April 20, 2014

Fiscal Reform Must Tackle Washington's Unrealistic 'Promises'

In his State of the Union Address President Obama declared: “Our government shouldn’t make promises we cannot keep, but we must keep the promises we’ve already made.”

It was good applause line, but it glossed over a key point: The promises we’ve already made are the ones we cannot keep.

It is widely accepted that current fiscal policy is unsustainable. By definition, that means something has to change. Yet, if we decide that all promises must be kept, we can’t change anything without “breaking a promise.”

The dilemma for policymakers in Washington is that for years they have made unfunded promises and there is no politically convenient way to reverse this.

The first thing to do is just face up to it.

That’s why a bipartisan group of former members of Congress included this warning among their findings from their Strengthening of America forum series last fall: “We cannot put our debt on a sustainable path without reductions in the projected cost of entitlement programs, cuts in discretionary spending and higher revenues.”

Strictly speaking, any of those things could be characterized as breaking a promise.

It could be argued, for example, that the government currently promises a certain level of services, including national defense, transportation, educational aid, law enforcement, environmental protection, health care research, low-income health care benefits, housing assistance, border patrol, food safety, agricultural subsidies, disaster relief, unemployment compensation, and any number of other things.

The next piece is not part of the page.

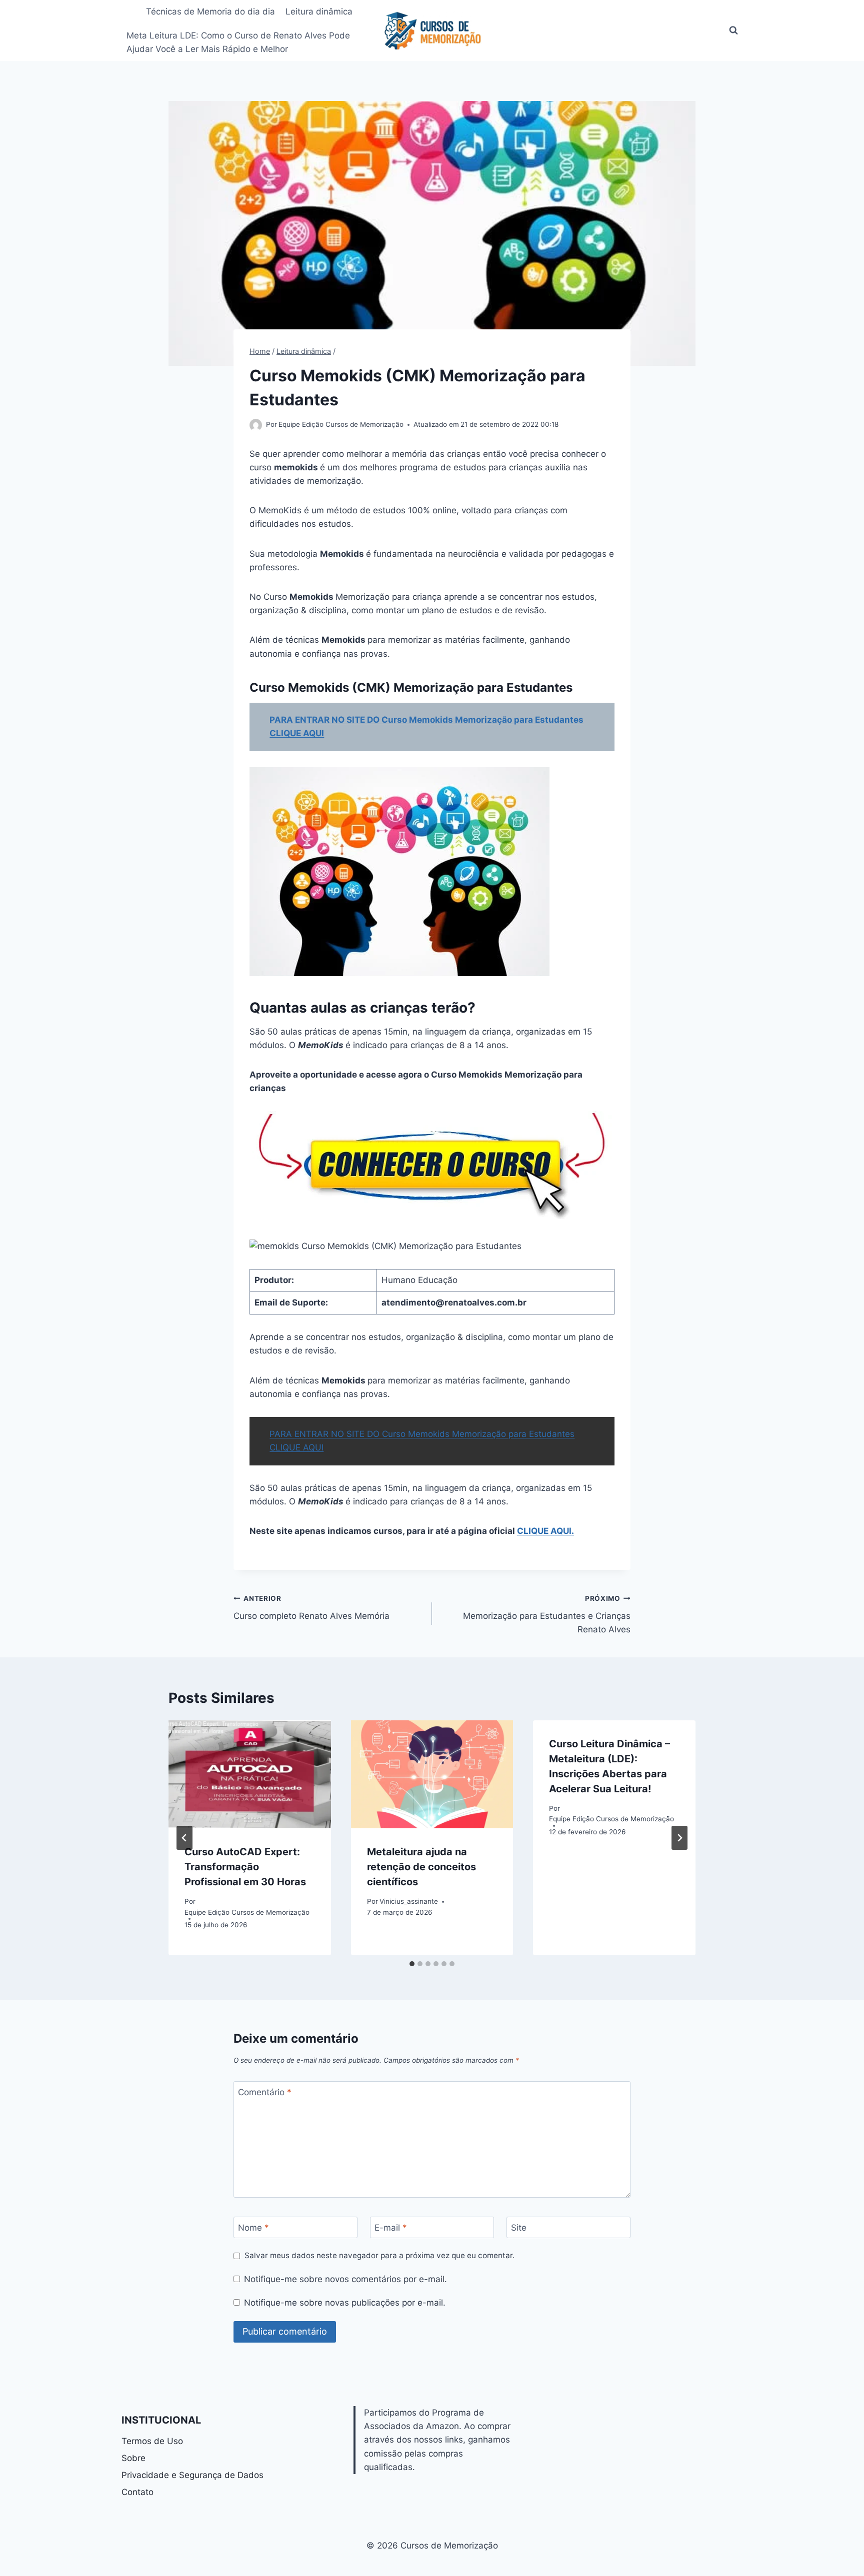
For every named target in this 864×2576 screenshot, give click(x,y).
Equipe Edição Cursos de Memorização (341, 424)
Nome (253, 2228)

It could also be argued that there is an implicit promise to keep revenues from rising beyond “traditional” levels, generally thought of as the past 40-year average, while simultaneously providing tax breaks for many favored activities such as employer-provided health insurance, borrowing to purchase a home, and charitable contributions.

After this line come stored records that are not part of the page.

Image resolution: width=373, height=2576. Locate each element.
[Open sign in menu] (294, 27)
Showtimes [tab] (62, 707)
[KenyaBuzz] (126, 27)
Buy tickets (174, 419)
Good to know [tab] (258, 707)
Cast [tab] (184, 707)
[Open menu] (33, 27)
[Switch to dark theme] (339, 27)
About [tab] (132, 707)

But of course the biggest promises, and the ones most relevant for the future, are the promised benefits for the two major social insurance programs: Social Security and Medicare. These two programs promise benefits far into the future based on a current revenue stream that can’t support them. According to the Social Security and Medicare trustees, the net present value of the shortfall for these programs is between $38 trillion and $48 trillion over the next 75 years.

Already, the respective Social Security and Medicare Part A payroll taxes do not bring in enough money to cover the cost of benefits that are currently being paid. This gap is projected to grow wider as the huge Baby Boom generation moves steadily into its retirement years.

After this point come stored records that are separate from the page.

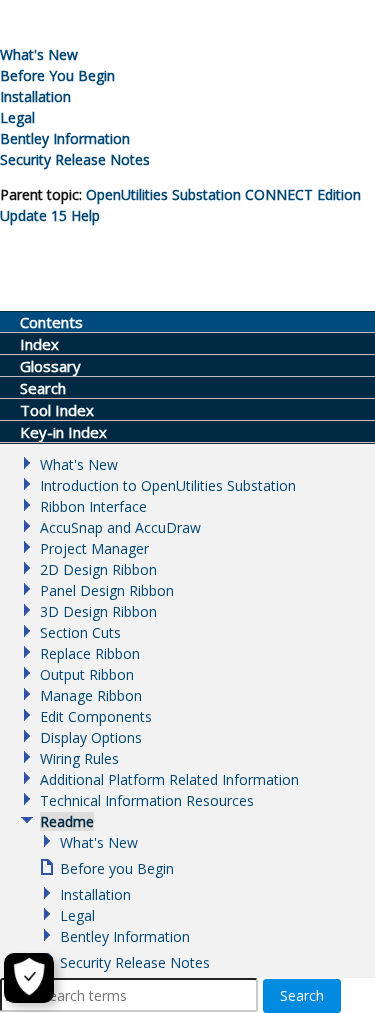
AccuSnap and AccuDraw (120, 527)
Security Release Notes (75, 159)
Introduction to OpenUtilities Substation (168, 485)
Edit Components (96, 716)
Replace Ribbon (90, 653)
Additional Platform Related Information (169, 779)
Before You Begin (57, 75)
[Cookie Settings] (29, 978)
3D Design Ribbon (98, 611)
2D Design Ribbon (98, 569)
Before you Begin (117, 868)
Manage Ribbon (91, 695)
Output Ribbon (87, 674)
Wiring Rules (79, 758)
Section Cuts (80, 632)
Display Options (91, 737)
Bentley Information (65, 138)
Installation (35, 96)
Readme (67, 821)
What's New (39, 54)
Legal (17, 117)
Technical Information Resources (147, 800)
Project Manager (94, 548)
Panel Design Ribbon (107, 590)
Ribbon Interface (93, 506)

Medicare Parts B and D collect premiums from beneficiaries who sign up, but these premiums are set to cover just 25 percent of the cost. The remainder is paid for out of general revenues.

All this puts an increasing strain on the budget.

As noted by the Congressional Budget Office (CBO) in its 2012 assessment of the long-term budget outlook, “The aging of the population and the rising costs for health care mean that the combination of budget policies that worked in the past cannot be maintained in the future.”

In his speech, the President seemed to acknowledge such concerns when he said “those of us who care deeply about programs like Medicare must embrace the need for modest reforms. Otherwise, our retirement programs will crowd out the investments we need for our children and jeopardize the promise of a secure retirement for future generations.” 

So which promises must be kept?

Absent change, Social Security, Medicare, Medicaid and other health care “entitlements” will increase federal spending by five to six percent of GDP over the next 25 years – nearly the size of all discretionary programs in the budget, assuming that current caps are maintained.

If all benefit promises for Social Security and health care must be kept, then the only policy responses available to avoid unsustainable deficits would be to raise taxes to pay for them on an ever-escalating basis or to virtually eliminate most of the remaining government programs.   

Neither of those options is feasible nor desirable.

It is clear that future benefit promises cannot be carved in stone. They have been changed in the past and they will need to be changed in the future. Simple prudence should tell us not to tie Congress' hands by putting any part of the budget beyond the possibility of democratic review. What we need are honest accounting and an open debate, not a guarantee of “promises kept.”  

President Obama was right to acknowledge that the government shouldn’t make promises it cannot keep. If he wants this to be a reality, however, it is crucial to also acknowledge that reform of our existing programs is not the same thing as breaking a promise. But if we do want to think in terms of promises, why not promise an overall fiscal policy that is sustainable?